> _PROBLEM DESCRIPTION_: Check each line of the records below for the word "computer" and copy those where it appears.
-- GIVEN DATA follows --
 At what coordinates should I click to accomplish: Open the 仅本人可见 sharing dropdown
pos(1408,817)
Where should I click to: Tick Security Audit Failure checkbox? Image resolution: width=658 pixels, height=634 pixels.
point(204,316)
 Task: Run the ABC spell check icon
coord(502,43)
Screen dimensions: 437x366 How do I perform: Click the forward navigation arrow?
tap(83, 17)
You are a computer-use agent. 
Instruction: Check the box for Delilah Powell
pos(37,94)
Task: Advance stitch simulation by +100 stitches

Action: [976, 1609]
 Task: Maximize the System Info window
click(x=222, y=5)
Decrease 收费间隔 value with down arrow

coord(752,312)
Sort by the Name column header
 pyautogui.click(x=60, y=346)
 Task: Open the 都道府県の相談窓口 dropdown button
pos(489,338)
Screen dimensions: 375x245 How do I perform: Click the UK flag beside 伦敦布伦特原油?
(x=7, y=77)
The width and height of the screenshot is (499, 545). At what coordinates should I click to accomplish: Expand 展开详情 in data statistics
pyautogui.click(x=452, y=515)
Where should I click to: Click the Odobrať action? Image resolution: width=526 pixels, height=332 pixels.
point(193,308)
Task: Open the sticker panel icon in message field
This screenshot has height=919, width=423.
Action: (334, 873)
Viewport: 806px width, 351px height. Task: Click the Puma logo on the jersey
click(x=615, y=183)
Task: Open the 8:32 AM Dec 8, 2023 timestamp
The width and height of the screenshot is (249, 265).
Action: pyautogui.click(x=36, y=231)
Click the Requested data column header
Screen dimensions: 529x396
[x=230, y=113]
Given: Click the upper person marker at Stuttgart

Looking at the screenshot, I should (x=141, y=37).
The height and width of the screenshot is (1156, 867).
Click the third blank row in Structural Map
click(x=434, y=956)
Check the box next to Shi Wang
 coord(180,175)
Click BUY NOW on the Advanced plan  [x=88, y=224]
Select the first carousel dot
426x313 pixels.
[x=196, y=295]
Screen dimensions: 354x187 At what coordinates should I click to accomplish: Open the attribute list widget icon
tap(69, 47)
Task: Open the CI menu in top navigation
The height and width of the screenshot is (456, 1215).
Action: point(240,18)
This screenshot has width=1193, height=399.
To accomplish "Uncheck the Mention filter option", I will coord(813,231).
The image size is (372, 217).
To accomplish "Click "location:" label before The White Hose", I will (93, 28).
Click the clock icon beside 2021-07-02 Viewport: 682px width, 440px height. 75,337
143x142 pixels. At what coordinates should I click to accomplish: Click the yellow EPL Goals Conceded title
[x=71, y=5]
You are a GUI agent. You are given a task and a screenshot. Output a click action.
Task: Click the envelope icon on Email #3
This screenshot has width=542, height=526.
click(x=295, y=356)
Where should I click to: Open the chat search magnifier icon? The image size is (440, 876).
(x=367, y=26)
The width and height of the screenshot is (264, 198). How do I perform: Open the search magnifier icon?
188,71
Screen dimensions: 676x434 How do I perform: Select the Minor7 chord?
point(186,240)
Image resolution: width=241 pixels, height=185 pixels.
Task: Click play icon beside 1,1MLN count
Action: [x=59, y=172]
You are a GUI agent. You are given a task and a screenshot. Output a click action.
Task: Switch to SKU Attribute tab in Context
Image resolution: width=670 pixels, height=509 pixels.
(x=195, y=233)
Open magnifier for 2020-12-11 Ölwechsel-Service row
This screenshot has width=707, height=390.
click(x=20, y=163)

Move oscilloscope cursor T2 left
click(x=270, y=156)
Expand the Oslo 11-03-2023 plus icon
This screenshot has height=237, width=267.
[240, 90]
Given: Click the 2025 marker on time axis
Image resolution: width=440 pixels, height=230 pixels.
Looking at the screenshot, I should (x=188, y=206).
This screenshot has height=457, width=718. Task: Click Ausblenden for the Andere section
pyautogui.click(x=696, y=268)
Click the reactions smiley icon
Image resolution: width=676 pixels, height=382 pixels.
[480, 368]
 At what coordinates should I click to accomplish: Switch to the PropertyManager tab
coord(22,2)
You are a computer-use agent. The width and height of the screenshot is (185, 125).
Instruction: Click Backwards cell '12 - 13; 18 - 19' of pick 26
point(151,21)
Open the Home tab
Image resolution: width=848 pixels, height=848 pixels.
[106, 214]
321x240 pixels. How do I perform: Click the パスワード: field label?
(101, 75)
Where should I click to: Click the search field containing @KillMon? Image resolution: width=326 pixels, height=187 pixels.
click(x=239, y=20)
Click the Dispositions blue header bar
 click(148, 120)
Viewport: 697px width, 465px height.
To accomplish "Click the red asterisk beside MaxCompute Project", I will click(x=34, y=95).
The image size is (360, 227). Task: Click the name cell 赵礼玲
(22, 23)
-- GIVEN DATA concluded --
> _WRITTEN ANSWER_:
You are a computer-use agent. 
You are a computer-use agent. The width and height of the screenshot is (185, 125).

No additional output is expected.